After the hull was repaired and declared structurally sound, we were happily surprised to learn that the entire structure under the rotten paneling, cabinets, and floor was in excellent shape. This was a wonderful surprise.After removing the entire interior of the boat, the condition of the basic aluminum frame was just like new.
Q. Did you do all the work yourselves? Was anything contracted out?
The welding repair on the bottom and welding of the engine transom bracket mount was done by professionals. The whole family did all the demo and installation, including new electrical, new fuel and holding tanks. It should be said that the boys were young when we started this project but were more than capable for the demolition and handling the wood construction, painting, and cabinet installation.
Q. What was your budget? Did you meet it exceed it?
We had a working budget based on rough estimates but it functioned more like a running account of expenses.We didn't mind an old boat but we wanted new systems that would be dependable.As we tore the boat apart we were looking for systems we could save but everything including all electrical wiring needed to be replaced.This basically added to our budget as we dug into the boat and more things needed replacement.But once we knew the hull was sound we were committed.It helps if your wife loves the boat as much as you do.
Q. Why did you choose to go with an outboard?
The boat is in salt water most of the year and an outboard has ability to be tilted out of the water and needs less maintenance than an out drive system. We were sail boaters before and were not looking for speed in a boat.The boat weighs 8,500 lbs with a v8 inboard/outboard and apparently did well over 22 knots when the boat was new.We estimated that the outboard could push us at about 8knots which was fine for us.Fuel cost was also a factor; the outboard uses a quarter of what the old v8 system would have used.The motor was, of course, completely frozen, both the out drive and motor.Putting in a new outboard was much less expensive than a new inboard/outboard system.The removal of the motor also created a wonderful, large, space for storage in the back of the boat.

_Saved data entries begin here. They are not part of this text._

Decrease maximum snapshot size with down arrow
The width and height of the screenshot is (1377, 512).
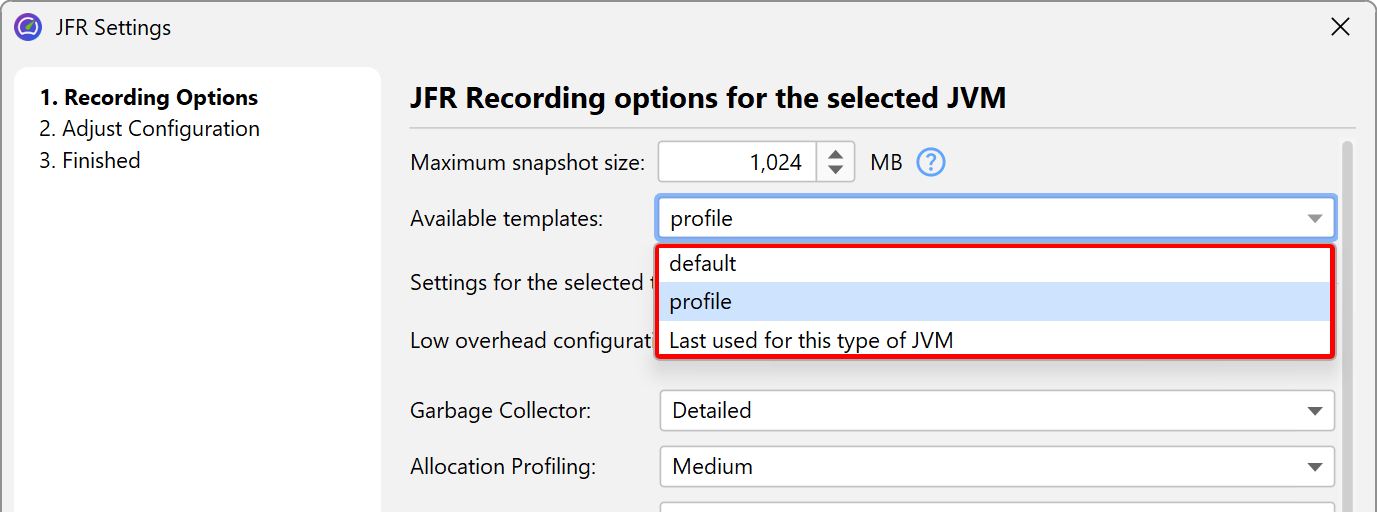(x=836, y=171)
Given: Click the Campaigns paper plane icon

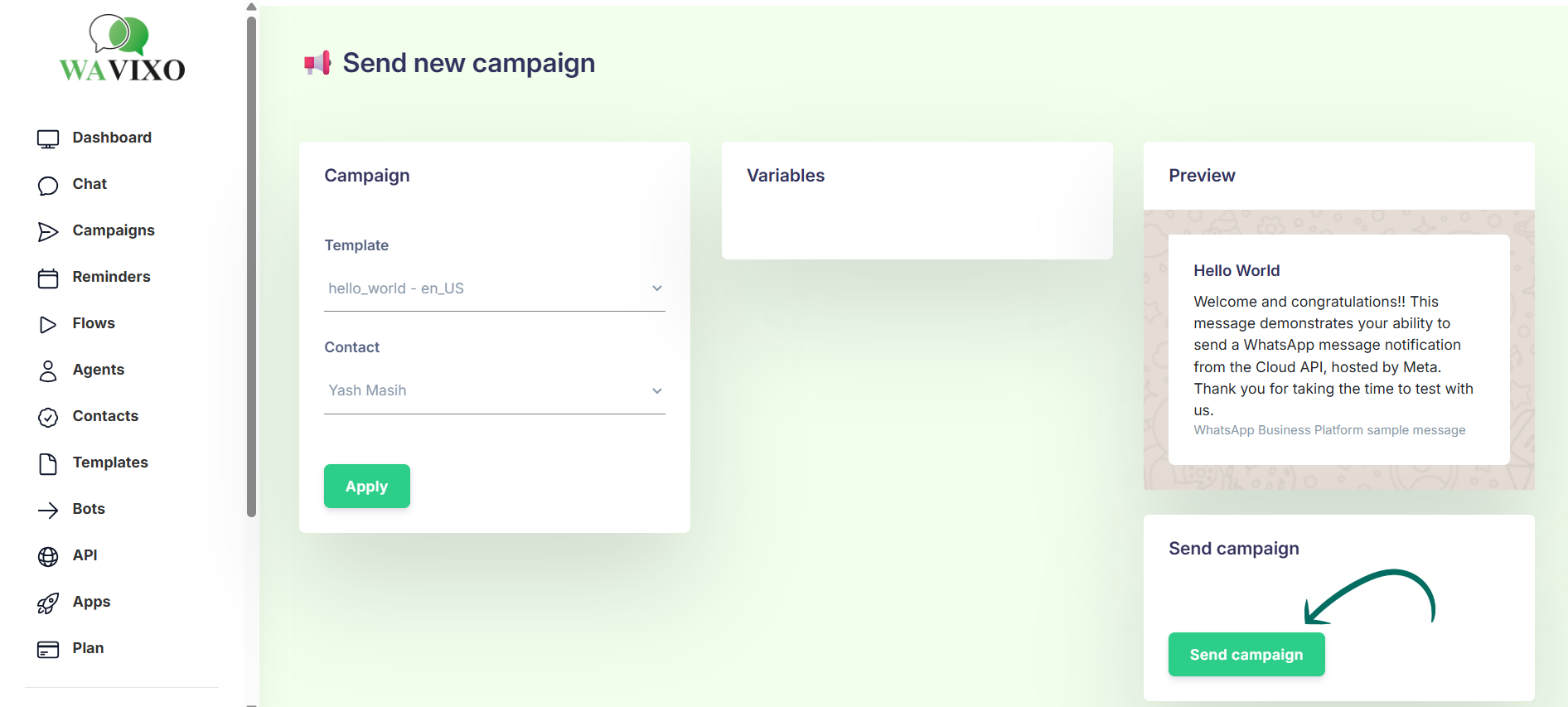Looking at the screenshot, I should click(x=48, y=232).
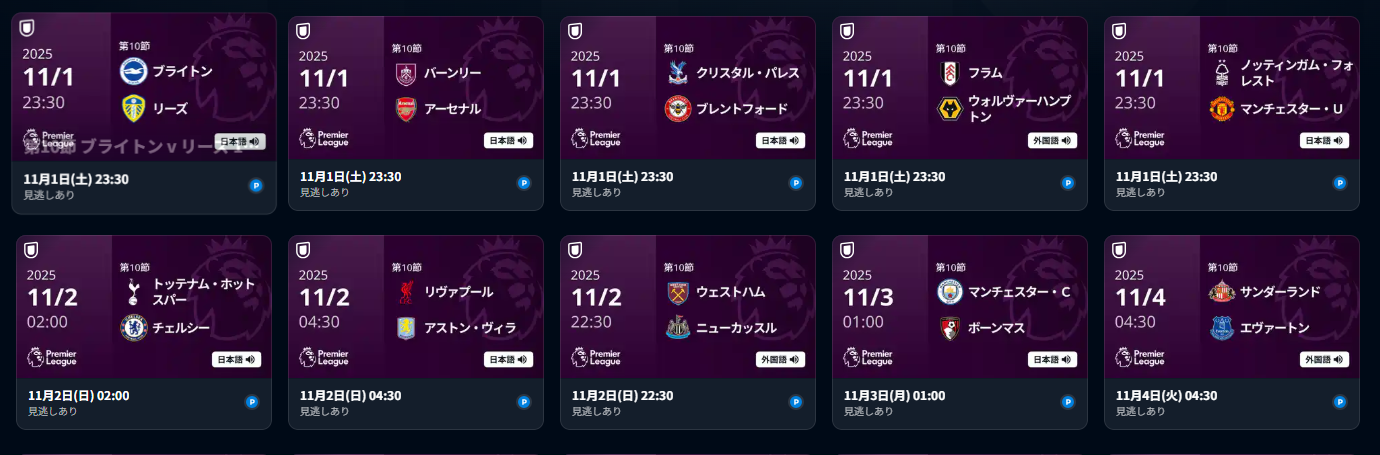1380x455 pixels.
Task: Click the blue P badge on Burnley vs Arsenal card
Action: click(x=524, y=183)
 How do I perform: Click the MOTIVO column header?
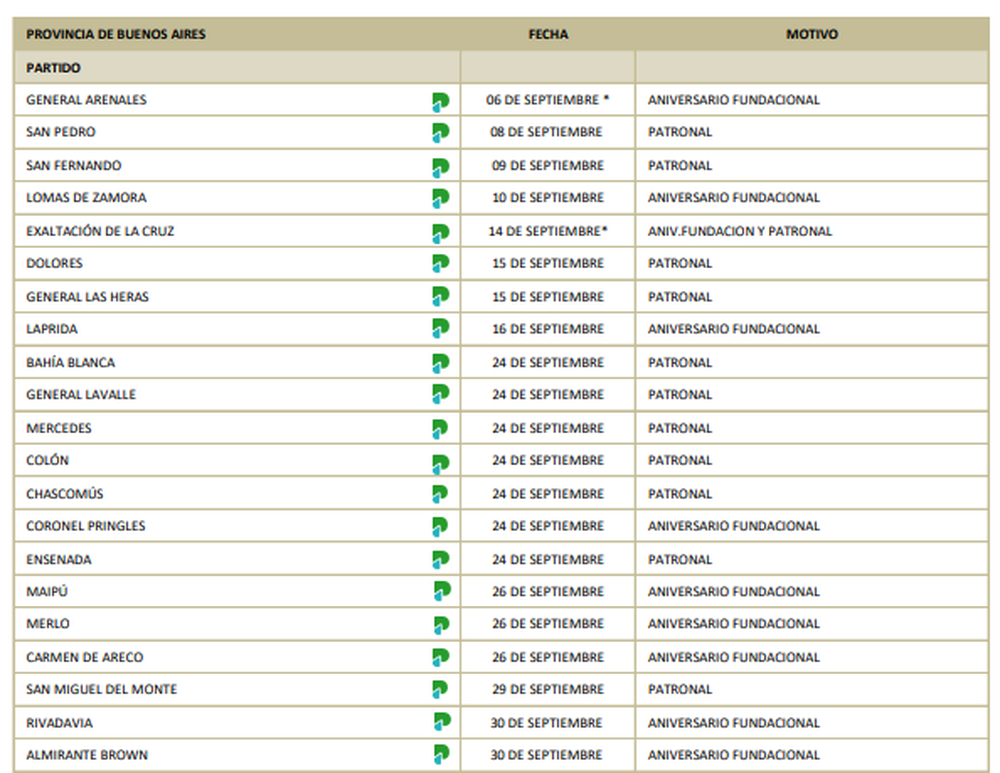pos(811,34)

Q. Where do you dock/boat?
We keep it on the Petaluma River from October to May and bring it to the fresh water Delta four months a year.The Delta is approximately 65 miles from our home port and makes a wonderful trip every year.

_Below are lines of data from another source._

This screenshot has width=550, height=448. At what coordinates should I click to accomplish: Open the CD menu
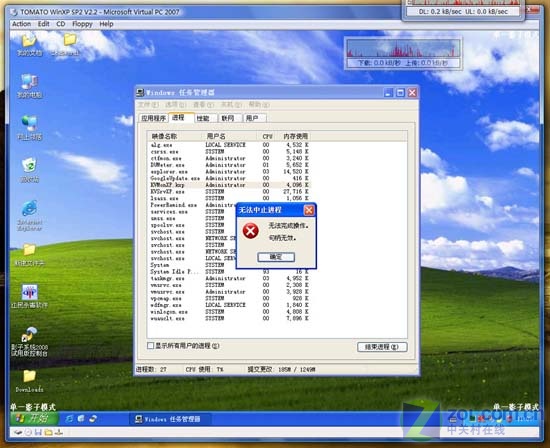point(61,24)
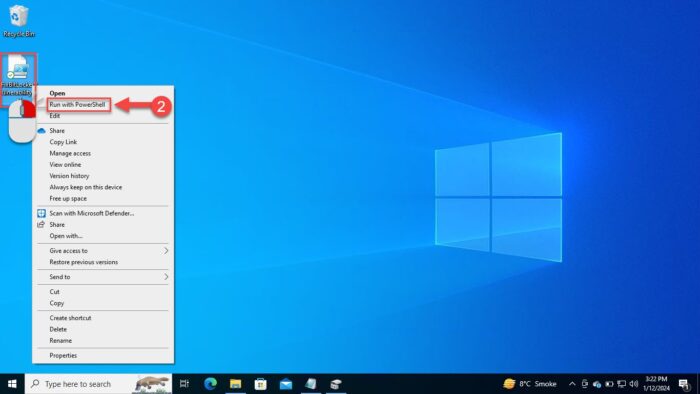Screen dimensions: 700x394
Task: Open the notification center icon
Action: [684, 384]
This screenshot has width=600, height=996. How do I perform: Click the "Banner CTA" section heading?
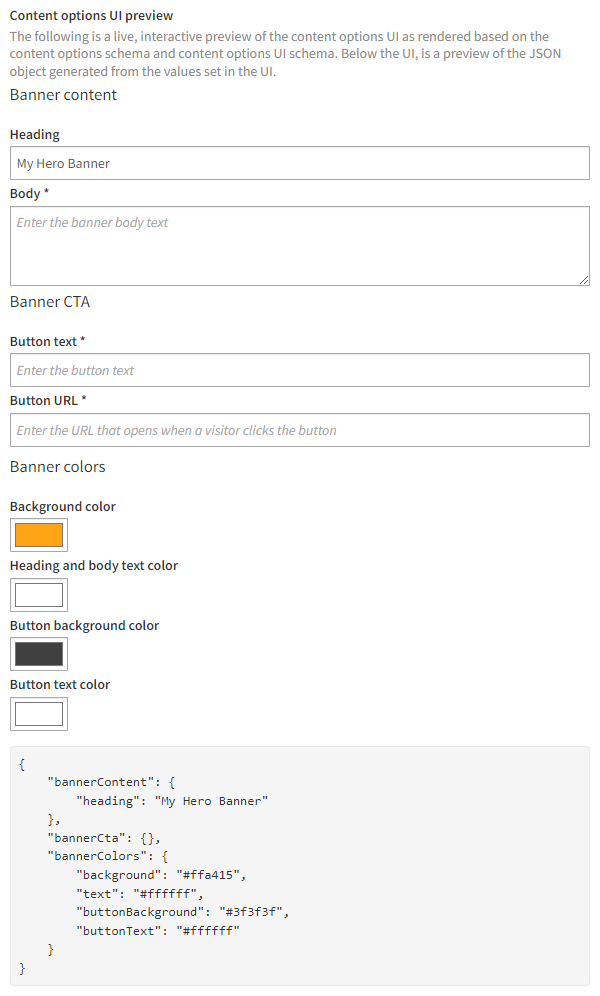click(x=49, y=301)
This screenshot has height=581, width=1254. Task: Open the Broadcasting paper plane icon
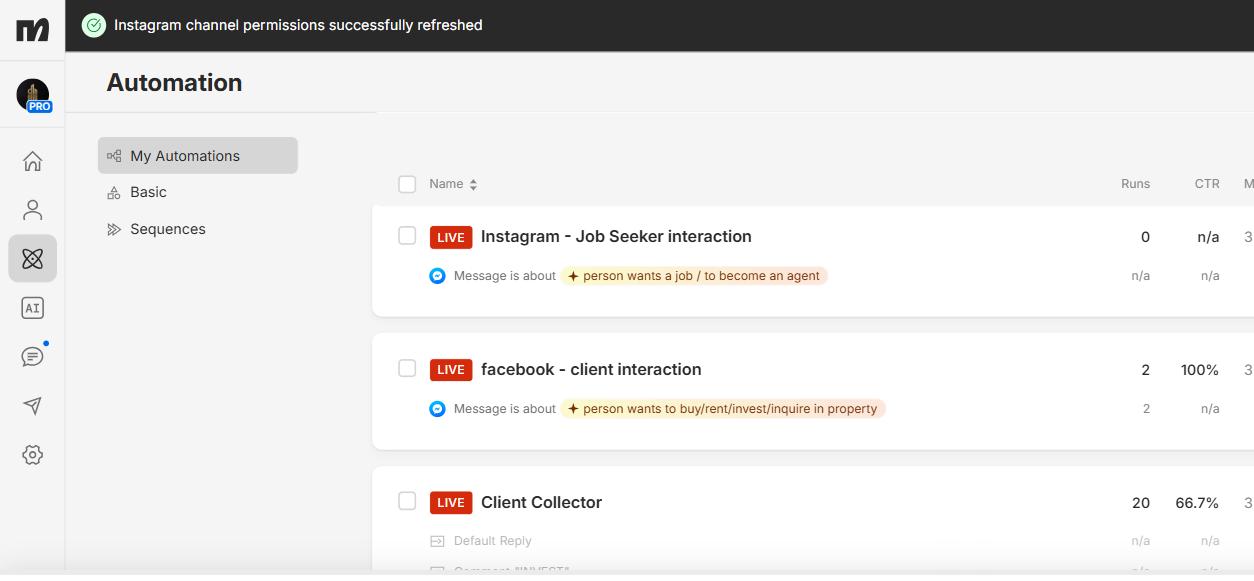pyautogui.click(x=32, y=406)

Q. What would you do differently next time?
We have installed extra panels since and upgraded to two D batteries.If we did it again (and had more funding when we were building) we would have started with larger solar panels and larger batteries.We've now upgraded both and everything is working fine.

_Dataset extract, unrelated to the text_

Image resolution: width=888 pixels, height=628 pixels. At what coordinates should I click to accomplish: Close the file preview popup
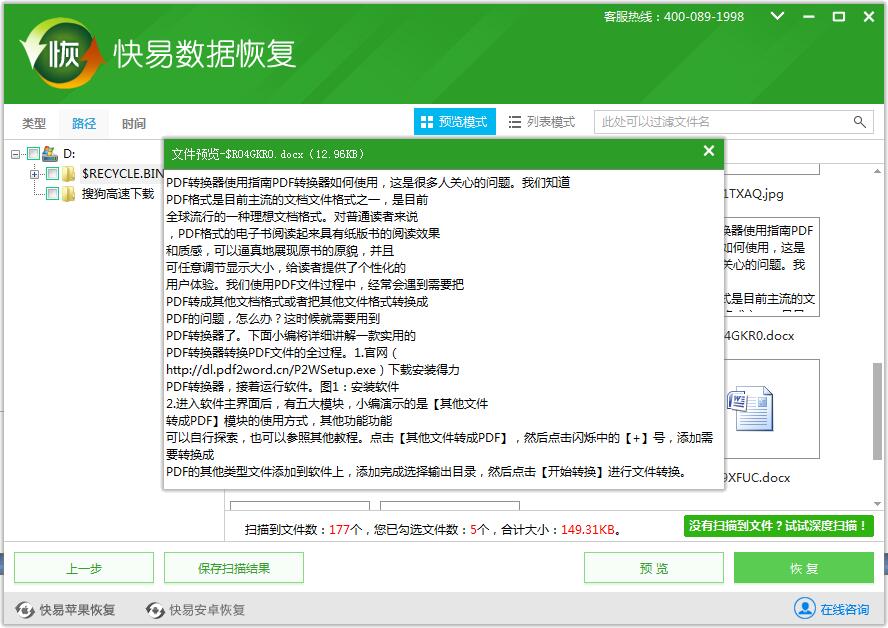(708, 151)
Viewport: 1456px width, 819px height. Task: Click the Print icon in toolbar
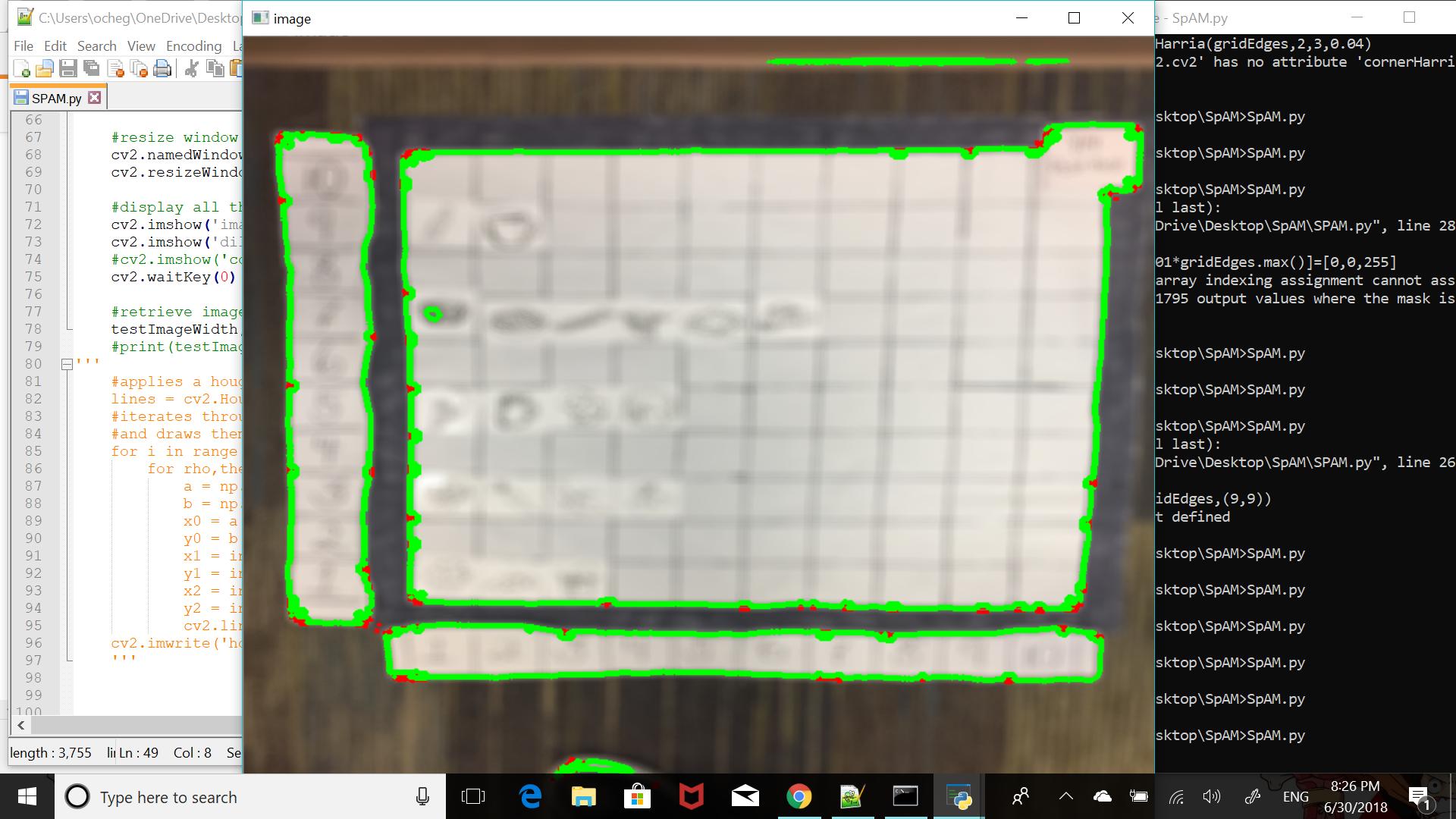pyautogui.click(x=162, y=68)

Q. What are you most proud of?
The solar panels eliminate the need to plug into 110 at the dock or use a generator.We can stay at anchor all summer on just the solar panels.We are also happy with the decision to use an outboard, it was a big decision to replace the inboard/outboard which had more power but it’s been a great decision. An outboard is a different look for a houseboat but functionally we think it’s been superior.
Q. What advice would you give prospective houseboat restorers?
The whole family needs to be "on board" with the project, if not as hands on help, at least as tolerant family members looking forward to the final project.It takes a lot of time and it’s important to keep your eye on the prize.Don't be afraid of the boat aspect of the restoration, the bulk of the work is the "house" part of the houseboat, which is within the reach of most people considering a rebuild.
Q. What are future plans for the boat?
We've gone through two complete haul outs since the rebuild.The hull has continued to stay in great shape.We have talked about adding systems but we find the boat meets our needs just the way it is.
Q. What do you most enjoy about houseboating?
We appreciate the lifestyle of houseboating and look forward to it all winter.We anchor with other house boaters in the Delta, some of whom have been anchoring with us for over a decade.